Write out the lines starting at the one that holds "[Site logo] (206, 42)" and ending with the final line of the data, exactly and with no others.

============

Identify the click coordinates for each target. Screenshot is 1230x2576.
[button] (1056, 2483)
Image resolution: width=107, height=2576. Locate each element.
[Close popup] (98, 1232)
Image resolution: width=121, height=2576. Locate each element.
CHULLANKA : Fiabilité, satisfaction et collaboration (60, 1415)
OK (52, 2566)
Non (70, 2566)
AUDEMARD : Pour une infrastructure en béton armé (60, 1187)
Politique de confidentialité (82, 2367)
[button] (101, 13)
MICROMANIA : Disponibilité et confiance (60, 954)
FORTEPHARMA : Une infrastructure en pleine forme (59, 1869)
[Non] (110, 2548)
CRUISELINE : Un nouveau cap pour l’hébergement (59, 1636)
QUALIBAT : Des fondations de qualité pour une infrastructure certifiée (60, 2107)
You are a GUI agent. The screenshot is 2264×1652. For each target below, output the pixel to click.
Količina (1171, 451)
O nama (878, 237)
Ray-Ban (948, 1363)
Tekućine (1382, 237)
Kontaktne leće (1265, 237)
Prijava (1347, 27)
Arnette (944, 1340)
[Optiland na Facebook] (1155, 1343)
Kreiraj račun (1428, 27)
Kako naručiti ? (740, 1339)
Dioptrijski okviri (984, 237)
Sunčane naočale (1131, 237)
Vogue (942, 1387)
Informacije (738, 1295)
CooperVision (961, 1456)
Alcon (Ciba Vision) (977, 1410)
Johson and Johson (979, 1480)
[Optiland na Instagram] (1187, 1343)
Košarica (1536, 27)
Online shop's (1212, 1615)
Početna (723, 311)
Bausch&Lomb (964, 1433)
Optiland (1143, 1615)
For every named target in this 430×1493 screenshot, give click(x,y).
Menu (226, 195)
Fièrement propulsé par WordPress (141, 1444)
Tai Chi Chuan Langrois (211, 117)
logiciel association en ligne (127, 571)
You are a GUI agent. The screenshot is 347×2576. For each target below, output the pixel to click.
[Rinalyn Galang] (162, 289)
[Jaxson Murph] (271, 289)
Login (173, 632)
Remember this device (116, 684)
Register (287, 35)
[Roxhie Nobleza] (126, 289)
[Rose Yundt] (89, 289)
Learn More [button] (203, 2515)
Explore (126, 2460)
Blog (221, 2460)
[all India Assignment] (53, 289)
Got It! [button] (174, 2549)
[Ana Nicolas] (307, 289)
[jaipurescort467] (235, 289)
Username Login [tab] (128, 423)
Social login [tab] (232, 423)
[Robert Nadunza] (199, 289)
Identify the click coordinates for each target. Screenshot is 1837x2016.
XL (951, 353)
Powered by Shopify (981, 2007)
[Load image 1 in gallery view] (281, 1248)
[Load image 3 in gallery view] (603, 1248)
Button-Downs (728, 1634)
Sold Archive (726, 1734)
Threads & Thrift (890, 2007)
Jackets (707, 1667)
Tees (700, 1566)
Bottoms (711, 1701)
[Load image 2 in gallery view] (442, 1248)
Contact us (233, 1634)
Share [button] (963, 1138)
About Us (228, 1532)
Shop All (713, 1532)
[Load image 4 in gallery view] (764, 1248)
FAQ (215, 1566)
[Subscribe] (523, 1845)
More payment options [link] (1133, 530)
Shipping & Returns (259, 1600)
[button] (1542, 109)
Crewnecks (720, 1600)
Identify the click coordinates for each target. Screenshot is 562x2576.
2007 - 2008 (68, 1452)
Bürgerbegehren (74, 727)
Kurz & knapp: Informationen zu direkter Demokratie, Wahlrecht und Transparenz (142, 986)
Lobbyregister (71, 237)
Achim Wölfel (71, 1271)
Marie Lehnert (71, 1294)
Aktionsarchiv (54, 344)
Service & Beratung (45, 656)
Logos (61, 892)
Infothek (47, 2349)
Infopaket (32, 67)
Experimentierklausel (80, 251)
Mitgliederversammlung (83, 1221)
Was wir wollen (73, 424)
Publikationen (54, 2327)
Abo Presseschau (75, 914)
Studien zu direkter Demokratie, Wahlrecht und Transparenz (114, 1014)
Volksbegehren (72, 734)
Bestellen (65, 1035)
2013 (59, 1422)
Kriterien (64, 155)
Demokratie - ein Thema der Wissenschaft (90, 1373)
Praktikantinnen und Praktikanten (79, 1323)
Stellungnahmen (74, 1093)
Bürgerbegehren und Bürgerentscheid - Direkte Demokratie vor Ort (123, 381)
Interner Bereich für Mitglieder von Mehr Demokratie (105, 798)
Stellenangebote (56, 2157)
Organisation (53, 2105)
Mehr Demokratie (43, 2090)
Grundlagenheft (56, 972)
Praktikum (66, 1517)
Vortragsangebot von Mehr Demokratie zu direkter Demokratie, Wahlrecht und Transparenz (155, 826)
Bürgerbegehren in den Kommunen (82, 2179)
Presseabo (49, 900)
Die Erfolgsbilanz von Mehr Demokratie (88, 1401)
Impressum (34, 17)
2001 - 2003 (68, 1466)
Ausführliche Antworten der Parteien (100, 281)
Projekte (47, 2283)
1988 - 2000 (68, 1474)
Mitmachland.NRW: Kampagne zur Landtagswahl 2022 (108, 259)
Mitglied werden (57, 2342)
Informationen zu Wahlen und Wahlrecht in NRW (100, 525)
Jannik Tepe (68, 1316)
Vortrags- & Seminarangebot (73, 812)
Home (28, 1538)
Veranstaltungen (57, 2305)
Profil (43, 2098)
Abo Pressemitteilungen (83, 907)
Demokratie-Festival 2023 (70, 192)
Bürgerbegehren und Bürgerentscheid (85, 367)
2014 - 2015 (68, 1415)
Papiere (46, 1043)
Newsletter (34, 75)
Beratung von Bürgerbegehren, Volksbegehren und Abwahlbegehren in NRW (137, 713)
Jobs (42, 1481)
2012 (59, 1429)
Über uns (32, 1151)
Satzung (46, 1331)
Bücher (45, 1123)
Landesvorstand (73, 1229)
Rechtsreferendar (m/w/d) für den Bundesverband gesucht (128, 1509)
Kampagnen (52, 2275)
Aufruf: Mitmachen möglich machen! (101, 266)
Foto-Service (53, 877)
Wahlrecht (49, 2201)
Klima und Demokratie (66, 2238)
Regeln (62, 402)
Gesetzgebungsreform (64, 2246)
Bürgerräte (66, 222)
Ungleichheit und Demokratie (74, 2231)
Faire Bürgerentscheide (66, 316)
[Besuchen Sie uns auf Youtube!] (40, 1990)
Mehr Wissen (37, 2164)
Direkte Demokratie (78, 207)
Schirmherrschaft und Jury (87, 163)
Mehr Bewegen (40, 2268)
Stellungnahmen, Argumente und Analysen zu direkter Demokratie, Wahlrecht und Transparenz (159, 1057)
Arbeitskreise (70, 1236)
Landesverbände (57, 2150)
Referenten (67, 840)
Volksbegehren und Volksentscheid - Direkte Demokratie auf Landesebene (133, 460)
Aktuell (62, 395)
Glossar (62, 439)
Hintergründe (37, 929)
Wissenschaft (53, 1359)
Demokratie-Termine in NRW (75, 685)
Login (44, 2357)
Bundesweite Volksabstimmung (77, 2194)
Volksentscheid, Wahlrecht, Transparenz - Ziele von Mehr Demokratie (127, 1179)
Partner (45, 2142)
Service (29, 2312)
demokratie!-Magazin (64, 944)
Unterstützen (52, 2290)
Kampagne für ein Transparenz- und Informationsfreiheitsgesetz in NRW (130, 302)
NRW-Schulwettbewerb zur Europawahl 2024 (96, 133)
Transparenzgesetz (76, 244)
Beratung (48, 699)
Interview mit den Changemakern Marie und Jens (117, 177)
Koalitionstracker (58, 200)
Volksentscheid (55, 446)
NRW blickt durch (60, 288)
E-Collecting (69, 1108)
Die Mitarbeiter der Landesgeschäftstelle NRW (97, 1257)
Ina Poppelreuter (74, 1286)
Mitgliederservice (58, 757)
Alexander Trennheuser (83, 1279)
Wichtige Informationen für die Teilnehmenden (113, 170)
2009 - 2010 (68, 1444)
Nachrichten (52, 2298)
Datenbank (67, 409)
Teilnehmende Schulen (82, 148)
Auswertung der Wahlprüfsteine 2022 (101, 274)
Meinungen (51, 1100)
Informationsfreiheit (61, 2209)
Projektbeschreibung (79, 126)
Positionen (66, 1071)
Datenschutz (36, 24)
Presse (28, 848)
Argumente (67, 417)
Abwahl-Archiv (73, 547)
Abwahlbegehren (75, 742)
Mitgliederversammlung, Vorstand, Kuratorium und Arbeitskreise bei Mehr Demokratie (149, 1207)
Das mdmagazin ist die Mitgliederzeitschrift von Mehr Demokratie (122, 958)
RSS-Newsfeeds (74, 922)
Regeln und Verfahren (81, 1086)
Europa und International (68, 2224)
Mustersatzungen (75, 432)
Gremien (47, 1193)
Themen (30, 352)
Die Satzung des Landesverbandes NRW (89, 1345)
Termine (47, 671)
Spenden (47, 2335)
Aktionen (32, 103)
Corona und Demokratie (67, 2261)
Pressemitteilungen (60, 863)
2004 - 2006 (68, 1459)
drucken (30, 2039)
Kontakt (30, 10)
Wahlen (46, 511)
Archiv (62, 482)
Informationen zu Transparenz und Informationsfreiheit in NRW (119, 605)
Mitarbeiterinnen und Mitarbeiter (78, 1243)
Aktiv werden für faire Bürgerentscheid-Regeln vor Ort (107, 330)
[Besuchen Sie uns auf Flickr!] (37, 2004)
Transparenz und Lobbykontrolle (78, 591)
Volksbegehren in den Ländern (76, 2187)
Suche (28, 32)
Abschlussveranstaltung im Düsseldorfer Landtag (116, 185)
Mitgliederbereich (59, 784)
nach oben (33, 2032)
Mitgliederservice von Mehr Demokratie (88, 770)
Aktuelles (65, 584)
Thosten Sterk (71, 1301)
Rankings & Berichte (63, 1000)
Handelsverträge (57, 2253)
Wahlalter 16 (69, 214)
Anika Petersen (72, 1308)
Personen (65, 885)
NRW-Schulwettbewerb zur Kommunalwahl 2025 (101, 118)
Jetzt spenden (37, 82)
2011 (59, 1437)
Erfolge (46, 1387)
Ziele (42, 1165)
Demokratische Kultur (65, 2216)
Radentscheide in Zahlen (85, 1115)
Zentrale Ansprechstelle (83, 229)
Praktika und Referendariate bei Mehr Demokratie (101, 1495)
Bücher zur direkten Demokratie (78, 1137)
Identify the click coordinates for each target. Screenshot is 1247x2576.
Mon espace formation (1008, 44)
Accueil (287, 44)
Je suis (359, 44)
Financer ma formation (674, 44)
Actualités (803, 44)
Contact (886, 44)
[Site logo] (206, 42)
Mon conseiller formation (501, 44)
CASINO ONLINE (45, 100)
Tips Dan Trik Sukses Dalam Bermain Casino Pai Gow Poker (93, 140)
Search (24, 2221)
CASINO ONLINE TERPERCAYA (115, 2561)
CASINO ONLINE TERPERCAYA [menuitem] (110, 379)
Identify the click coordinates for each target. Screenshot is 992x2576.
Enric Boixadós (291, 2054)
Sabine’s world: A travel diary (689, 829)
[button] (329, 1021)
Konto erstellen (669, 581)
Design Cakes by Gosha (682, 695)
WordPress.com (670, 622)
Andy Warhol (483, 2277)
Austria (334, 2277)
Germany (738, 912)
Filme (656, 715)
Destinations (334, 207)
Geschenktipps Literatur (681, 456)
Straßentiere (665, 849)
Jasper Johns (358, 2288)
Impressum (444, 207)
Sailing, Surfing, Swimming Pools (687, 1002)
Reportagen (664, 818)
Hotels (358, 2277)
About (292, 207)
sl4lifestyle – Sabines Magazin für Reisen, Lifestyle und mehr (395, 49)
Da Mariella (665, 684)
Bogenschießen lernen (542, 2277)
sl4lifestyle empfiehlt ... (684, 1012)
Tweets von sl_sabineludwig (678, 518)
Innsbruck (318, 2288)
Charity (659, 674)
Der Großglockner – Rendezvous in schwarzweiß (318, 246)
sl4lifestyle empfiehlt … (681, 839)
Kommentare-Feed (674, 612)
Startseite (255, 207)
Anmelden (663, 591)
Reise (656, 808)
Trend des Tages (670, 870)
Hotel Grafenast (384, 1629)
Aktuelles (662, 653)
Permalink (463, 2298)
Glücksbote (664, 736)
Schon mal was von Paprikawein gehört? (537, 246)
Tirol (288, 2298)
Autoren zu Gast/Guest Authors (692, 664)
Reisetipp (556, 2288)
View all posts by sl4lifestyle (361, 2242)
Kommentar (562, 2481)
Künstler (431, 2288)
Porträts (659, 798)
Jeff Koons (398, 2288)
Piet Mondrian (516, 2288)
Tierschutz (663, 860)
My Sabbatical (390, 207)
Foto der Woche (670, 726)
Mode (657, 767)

============

- Answer to the exercise:
[Site logo] (206, 42)
Mon conseiller formation (501, 44)
CASINO ONLINE (45, 100)
Tips Dan Trik Sukses Dalam Bermain Casino Pai Gow Poker (93, 140)
Search (24, 2221)
CASINO ONLINE TERPERCAYA (115, 2561)
CASINO ONLINE TERPERCAYA [menuitem] (110, 379)
Identify the click coordinates for each target. Screenshot is 992x2576.
Enric Boixadós (291, 2054)
Sabine’s world: A travel diary (689, 829)
[button] (329, 1021)
Konto erstellen (669, 581)
Design Cakes by Gosha (682, 695)
WordPress.com (670, 622)
Andy Warhol (483, 2277)
Austria (334, 2277)
Germany (738, 912)
Filme (656, 715)
Destinations (334, 207)
Geschenktipps Literatur (681, 456)
Straßentiere (665, 849)
Jasper Johns (358, 2288)
Impressum (444, 207)
Sailing, Surfing, Swimming Pools (687, 1002)
Reportagen (664, 818)
Hotels (358, 2277)
About (292, 207)
sl4lifestyle – Sabines Magazin für Reisen, Lifestyle und mehr (395, 49)
Da Mariella (665, 684)
Bogenschießen lernen (542, 2277)
sl4lifestyle empfiehlt ... (684, 1012)
Tweets von sl_sabineludwig (678, 518)
Innsbruck (318, 2288)
Charity (659, 674)
Der Großglockner – Rendezvous in schwarzweiß (318, 246)
sl4lifestyle empfiehlt … (681, 839)
Kommentare-Feed (674, 612)
Startseite (255, 207)
Anmelden (663, 591)
Reise (656, 808)
Trend des Tages (670, 870)
Hotel Grafenast (384, 1629)
Aktuelles (662, 653)
Permalink (463, 2298)
Glücksbote (664, 736)
Schon mal was von Paprikawein gehört? (537, 246)
Tirol (288, 2298)
Autoren zu Gast/Guest Authors (692, 664)
Reisetipp (556, 2288)
View all posts by sl4lifestyle (361, 2242)
Kommentar (562, 2481)
Künstler (431, 2288)
Porträts (659, 798)
Jeff Koons (398, 2288)
Piet Mondrian (516, 2288)
Tierschutz (663, 860)
My Sabbatical (390, 207)
Foto der Woche (670, 726)
Mode (657, 767)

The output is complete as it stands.